In the script above we specified yaml.FullLoader as the value for the Loader parameter which loads the full YAML language, avoiding the arbitrary code execution. Instead of using the load function and then passing yaml.FullLoader as the value for the Loader parameter, you can also use the full_load() function, as we will see in the next example.

Let's now try and read the second YAML file in a similar manner using a Python script:

# read_categories.py file

import yaml

with open(r'E:\data\categories.yaml') as file:
    documents = yaml.full_load(file)

    for item, doc in documents.items():
        print(item, ":", doc)

Since there are 2 documents in the categories.yaml file, we ran a loop to read both of them.

Output:

sports : ['soccer', 'football', 'basketball', 'cricket', 'hockey', 'table tennis']
countries : ['Pakistan', 'USA', 'India', 'China', 'Germany', 'France', 'Spain']

As you can see from the last two examples, the library automatically handles the conversion of YAML formatted data to Python dictionaries and lists.

Writing YAML Files in Python

Now that we have learned how to convert a YAML file into a Python dictionary, let's try to do things the other way around i.e. serialize a Python dictionary and store it into a YAML formatted file.

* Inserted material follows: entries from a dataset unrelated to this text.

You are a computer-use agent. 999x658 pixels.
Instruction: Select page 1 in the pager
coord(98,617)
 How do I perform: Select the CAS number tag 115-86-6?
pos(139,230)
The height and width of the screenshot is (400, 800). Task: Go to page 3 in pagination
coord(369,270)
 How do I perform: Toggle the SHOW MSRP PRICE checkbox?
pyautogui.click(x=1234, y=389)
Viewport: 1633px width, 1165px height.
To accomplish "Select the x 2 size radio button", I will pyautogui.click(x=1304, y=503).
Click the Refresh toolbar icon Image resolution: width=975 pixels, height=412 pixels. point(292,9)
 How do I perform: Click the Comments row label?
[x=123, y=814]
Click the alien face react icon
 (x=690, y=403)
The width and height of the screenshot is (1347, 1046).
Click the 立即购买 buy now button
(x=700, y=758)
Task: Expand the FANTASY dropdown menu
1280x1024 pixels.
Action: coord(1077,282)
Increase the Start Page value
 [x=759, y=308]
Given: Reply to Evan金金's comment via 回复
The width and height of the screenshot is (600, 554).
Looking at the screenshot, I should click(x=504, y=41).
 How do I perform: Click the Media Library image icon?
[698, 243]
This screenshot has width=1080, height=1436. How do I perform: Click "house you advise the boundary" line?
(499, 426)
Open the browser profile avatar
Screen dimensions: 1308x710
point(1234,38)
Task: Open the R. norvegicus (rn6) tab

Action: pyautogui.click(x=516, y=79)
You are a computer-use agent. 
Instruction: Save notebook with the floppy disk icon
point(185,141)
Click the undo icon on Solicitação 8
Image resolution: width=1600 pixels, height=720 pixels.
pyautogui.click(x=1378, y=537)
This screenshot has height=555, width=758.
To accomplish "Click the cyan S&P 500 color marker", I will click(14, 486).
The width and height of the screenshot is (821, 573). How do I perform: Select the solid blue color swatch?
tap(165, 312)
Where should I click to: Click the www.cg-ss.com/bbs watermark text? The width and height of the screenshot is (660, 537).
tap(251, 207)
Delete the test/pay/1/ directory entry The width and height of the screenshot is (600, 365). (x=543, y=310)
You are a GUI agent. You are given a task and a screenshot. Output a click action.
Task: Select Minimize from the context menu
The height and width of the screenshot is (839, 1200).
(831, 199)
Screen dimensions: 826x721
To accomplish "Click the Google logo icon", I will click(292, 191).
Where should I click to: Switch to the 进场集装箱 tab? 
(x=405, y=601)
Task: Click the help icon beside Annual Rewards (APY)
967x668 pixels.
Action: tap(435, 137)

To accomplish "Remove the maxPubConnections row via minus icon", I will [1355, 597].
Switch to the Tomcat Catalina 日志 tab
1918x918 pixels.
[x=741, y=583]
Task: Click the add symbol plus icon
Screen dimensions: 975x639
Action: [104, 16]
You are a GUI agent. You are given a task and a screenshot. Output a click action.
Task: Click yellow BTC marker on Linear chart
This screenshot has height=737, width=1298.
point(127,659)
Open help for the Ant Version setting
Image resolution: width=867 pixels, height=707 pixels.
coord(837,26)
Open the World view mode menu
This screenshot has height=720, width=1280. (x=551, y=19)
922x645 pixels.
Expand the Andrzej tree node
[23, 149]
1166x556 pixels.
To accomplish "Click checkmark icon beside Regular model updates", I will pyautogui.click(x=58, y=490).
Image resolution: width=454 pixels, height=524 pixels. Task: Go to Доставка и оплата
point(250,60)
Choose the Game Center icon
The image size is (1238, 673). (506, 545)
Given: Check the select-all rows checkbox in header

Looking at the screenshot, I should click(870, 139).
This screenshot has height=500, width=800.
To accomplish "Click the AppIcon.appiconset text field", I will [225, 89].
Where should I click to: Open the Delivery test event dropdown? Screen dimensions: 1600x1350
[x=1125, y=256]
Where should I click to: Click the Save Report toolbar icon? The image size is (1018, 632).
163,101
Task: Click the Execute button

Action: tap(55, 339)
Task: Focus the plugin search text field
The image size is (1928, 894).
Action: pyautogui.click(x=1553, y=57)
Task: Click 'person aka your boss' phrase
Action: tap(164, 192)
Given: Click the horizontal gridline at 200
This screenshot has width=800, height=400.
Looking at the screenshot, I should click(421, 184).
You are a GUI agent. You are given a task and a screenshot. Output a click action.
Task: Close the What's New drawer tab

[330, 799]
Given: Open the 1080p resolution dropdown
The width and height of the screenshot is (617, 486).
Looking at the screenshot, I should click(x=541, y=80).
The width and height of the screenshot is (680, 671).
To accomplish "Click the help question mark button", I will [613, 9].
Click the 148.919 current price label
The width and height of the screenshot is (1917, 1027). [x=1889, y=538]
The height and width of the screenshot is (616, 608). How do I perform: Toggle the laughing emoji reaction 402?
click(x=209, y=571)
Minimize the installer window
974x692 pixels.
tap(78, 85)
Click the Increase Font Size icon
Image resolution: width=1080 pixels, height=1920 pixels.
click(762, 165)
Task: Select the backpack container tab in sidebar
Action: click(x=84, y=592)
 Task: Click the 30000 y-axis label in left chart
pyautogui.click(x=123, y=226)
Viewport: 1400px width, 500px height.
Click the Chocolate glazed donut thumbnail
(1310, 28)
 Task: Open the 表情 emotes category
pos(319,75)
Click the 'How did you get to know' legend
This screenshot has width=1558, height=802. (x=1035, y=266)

For this purpose, let's use the same dictionary that we got as an output from our last program.

import yaml

dict_file = [{'sports' : ['soccer', 'football', 'basketball', 'cricket', 'hockey', 'table tennis']},
{'countries' : ['Pakistan', 'USA', 'India', 'China', 'Germany', 'France', 'Spain']}]

with open(r'E:\data\store_file.yaml', 'w') as file:
    documents = yaml.dump(dict_file, file)

The dump() method takes the Python dictionary as the first, and a File object as the second parameter.

Once the above code executes, a file named store_file.yaml will be created in your current working directory.

# store_file.yaml file contents:

- sports:

  - soccer
  - football
  - basketball
  - cricket
  - hockey
  - table tennis
- countries:

  - Pakistan
  - USA
  - India
  - China
  - Germany
  - France
  - Spain

Another useful functionality that the YAML library offers for the dump() method is the sort_keys parameter. To show what it does, let's apply it on our first file, i.e. fruits.yaml:

import yaml

with open(r'E:\data\fruits.yaml') as file:
    doc = yaml.load(file, Loader=yaml.FullLoader)

    sort_file = yaml.dump(doc, sort_keys=True)
    print(sort_file)

Output:

apples: 20
bananas: 3
grapes: 100
mangoes: 2
pineapples: 1

You can see in the output that the fruits have been sorted in the alphabetical order.

Conclusion

In this brief tutorial, we learned how to install Python's YAML library (pyyaml) to manipulate YAML formatted files. We covered loading the contents of a YAML file into our Python program as dictionaries, as well as serializing Python dictionaries in to YAML files and storing their keys. The library is quite brief and only offers basic functionalities.